* Text section *

#####

One interesting aspect – they’re authorizing a second bivalent dose, but they aren’t going so far as to recommend a second dose.

The article also mentions plans for an updated booster coming late summer/early fall. It’ll be interesting to see whether they recommend everyone get the new shot, or just more at-risk folks.

We just got notified today that we are eligible for a booster. I don’t have the headspace to figure out what’s reasonable anymore but our son was firm don’t get it. He claims with the new strains we are better to actually get covid because it’s weaker than it used to be and the immunity would last longer. So we are skipping it for now.
I dunno, that’s just what we are doing.

That is not how it works though.

It is “weaker” (BA.5) severity-wise relative to the original variants (Alpha, Delta) but the bivalent booster shot will still protect you better against infection/damage vs getting infected with no real protection. It can still cross the blood-brain barrier and cause damage there via inflammation.

Often people make the mistake of thinking they have “partial immunity” from BA.5 if they got Omicron (BA.1), and that getting infected will improve that.

#####

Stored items
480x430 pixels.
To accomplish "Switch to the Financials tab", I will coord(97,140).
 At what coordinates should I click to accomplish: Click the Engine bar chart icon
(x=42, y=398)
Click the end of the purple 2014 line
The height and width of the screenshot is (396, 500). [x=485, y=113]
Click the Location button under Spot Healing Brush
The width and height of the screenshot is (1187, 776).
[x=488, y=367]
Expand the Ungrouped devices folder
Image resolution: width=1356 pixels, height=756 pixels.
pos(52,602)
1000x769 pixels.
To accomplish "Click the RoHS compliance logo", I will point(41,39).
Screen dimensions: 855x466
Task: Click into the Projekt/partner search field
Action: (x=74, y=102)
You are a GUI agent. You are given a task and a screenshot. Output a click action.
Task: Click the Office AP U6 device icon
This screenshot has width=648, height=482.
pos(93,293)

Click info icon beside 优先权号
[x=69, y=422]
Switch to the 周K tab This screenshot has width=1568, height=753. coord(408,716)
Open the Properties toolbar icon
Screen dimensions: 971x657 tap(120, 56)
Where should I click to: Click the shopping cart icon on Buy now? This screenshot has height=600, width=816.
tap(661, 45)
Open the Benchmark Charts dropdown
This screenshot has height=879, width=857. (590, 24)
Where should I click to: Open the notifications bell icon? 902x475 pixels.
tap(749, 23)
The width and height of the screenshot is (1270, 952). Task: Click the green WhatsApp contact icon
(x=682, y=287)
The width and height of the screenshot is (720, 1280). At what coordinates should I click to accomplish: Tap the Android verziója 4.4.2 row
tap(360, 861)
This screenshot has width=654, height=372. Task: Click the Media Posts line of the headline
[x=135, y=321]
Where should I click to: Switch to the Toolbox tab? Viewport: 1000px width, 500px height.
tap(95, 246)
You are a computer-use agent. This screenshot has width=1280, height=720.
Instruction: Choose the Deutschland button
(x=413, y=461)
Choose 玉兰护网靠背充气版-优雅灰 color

#####

* Problem description *
Please resume the discussion of the bivalent COVID booster after its last sentence, in the same conversational tone.

* Exercise result *
This is 100% not the case. Natural “immunity” after infection does not last longer (nor is it better*). You simply get hit harder (severity-wise) vs getting the booster, as your immune system has not been previously primed to recognise the pathogen.

*I have always found this logic bizarre. The immune system does not work like that.

We are getting our bivalent shots here in the UK (boosters) in a few months.

We did the Pfizer shots for the little one (3 years old) in Brazil as the UK does not offer this option (also absurd).

The UK and US share very similar anti-vaxx trends.

There was more, and maybe I misunderstood. I honestly wasn’t paying attention so perhaps he had actual reasons. He was clear anyway, and I trust his judgement to be rational and informed which was all I wanted - someone not an idiot to make a decision for me.

I’m also in the skipping for now crowd.